Moetzes Gedolei HaTorah Reject Compromise Draft Bill

YERUSHALAYIM
Israel coalition
Israeli Prime Minister Binyamin Netanyahu arrives for the weekly cabinet meeting at his office in Yerushalayim Sunday. (AP Photo/Oded Balilty, Pool)

The Moetzes Gedolei HaTorah of Agudas Yisrael has rejected a proposed draft bill that included a provision stating that starting in 2022, if conscription quotas for the chareidi sector are not met, yeshivah students can be arrested for draft evasion and the yeshivos would be vulnerable to government sanctions.

Talks between Prime Minister Binyamnim Netanyahu and the chareidi parties to try to bridge the impasse were continuing Sunday night.

A letter from the secretary of the Moetzes dated Sunday said that “the decision to pass the yeshiva student draft bill before approving the budget has remained unchanged and that you must follow it.”

Although several months remain before the last legal date for budget passage, Finance Minister Moshe Kahlon has insisted on passage before the end of the current Knesset session.

Earlier on Sunday, PM Netanyahu met again with leaders of the coalition parties.

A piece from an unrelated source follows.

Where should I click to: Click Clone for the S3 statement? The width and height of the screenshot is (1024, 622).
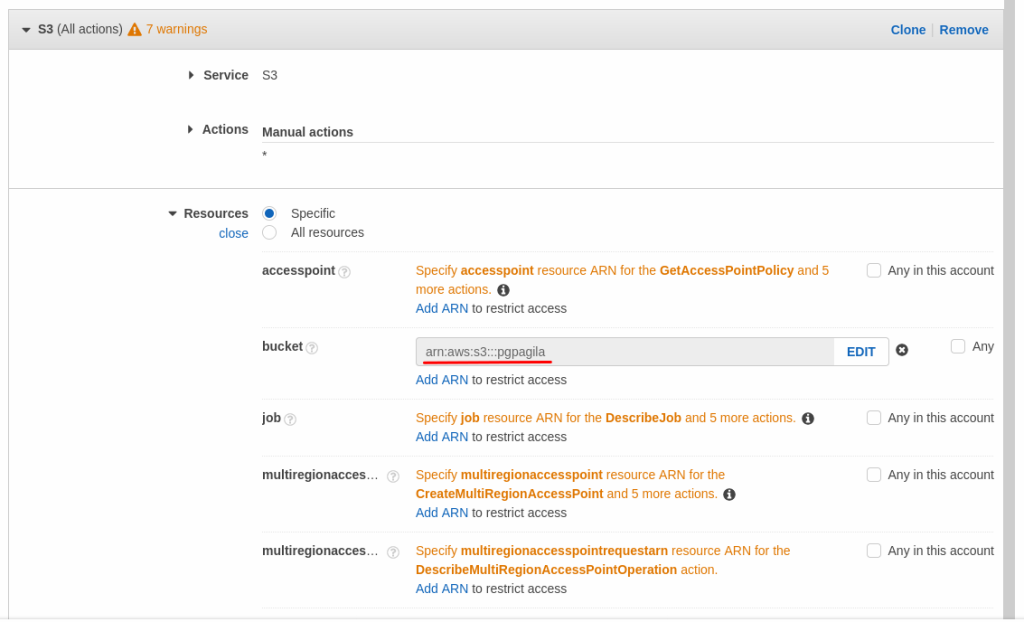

However, Defense Minister Avigdor Lieberman refused to attend because, he said, the bill is being formulated by people outside of the defense establishment.

Deputy Health Minister Rabbi Yaakov Litzman (UTJ) and Kahlon were called in to the prime minister’s offices for a meeting, Ynet reported.

Afterward, the Prime Minister’s Office released a blandly optimistic statement:

“The meeting of coalition heads took place in good atmosphere. There is still no agreed-upon wording between the chareidi parties. Coalition heads are waiting for their draft and after that the discussions will continue in order to resolve the crisis.”

Meanwhile, the head of the opposition Zionist Camp party Avi Gabbay said on Sunday that he favors going to elections as soon as possible.

“We’ll support moving up elections to an early as possible date because this is the best thing for the Israeli people and the State of Israel,” Gabbay says at a conference of the Israel Democracy Institute.

If the government does fall, elections will probably be held in June.